• [Excerpt]:

-----

This Week in Sustainability: Doubling the Power of Solar Cells and New Sustainable Design Software

| Josh Henretig

sunThis week, MIT Technology Review wrote a piece outlining an innovative new design that can double the power of solar cells. Researchers at the University of Illinois at Urbana-Champaign used a thin sheet of dyed plastic to gathers sunlight and concentrate it onto a gallium arsenide solar cell. In other words, when the rays of sun hit the plastic, the dye absorbs the light and then reemits it inside the plastic where it then goes to the solar cell. Why is this research so promising? The plastic would essentially create a flexible solar panel, which could expand the use of solar energy to many different areas. As the piece points out, the military could use it on soldiers’ helmets to power their electronic gear or it could be attached to the wings of small drones in order to increase flight times, both exciting possibilities for the future.

In other sustainable design news, The Guardian Sustainable Business looked at one California-based software firm that is using sustainable design software to encourage startups to be more sustainable. The firm, Autodesk, harnesses big data along with cheap computing power and storage to enable designers to compile information about the “lifecycle impacts” of the materials they use. They are also using “systems thinking and modeling to design” so designers can have an inside look into the environmental, social and economic consequences of all decisions. Even more encouraging, Autodesk’s director of sustainability, Lynelle Cameron believes “design is the act of intentionally shaping the world” by building “ecological intelligence into our software.” Whether designing new technology to double the power and uses of solar panels or designing software to make building design more sustainable, current innovations are paving the way for a more sustainably designed future.

-----

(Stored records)
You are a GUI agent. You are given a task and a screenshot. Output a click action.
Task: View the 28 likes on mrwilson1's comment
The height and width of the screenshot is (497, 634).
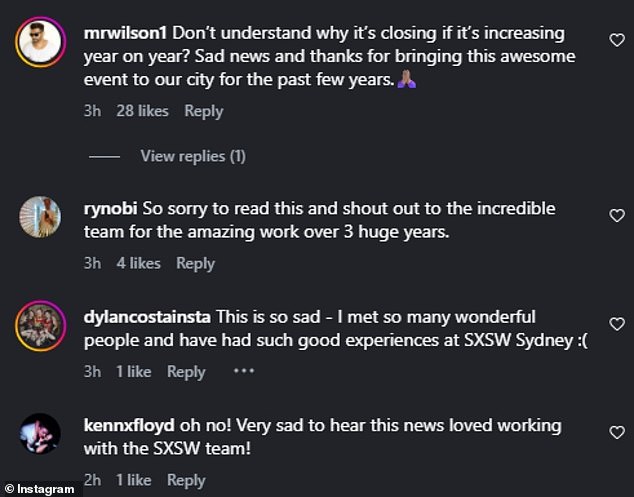click(x=142, y=111)
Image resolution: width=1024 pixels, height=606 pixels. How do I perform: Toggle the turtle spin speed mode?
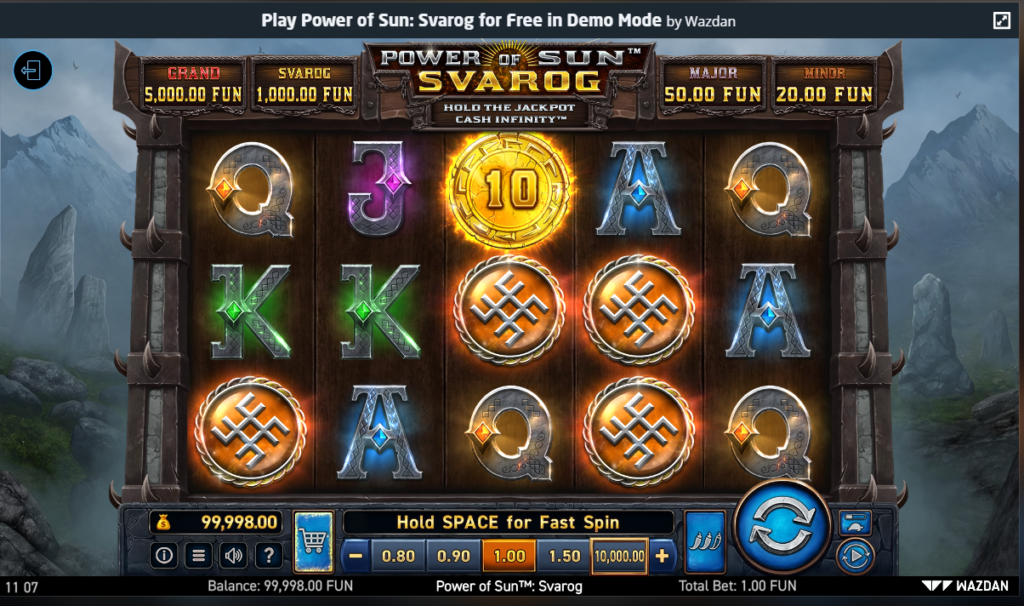856,522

-----

Please answer these questions from the sustainability roundup:
1. What kind of solar cell does the dyed plastic sheet concentrate sunlight onto?
2. In which state is the software firm Autodesk based?
3. Who is Autodesk's director of sustainability?

1. A gallium arsenide solar cell.
2. California.
3. Lynelle Cameron.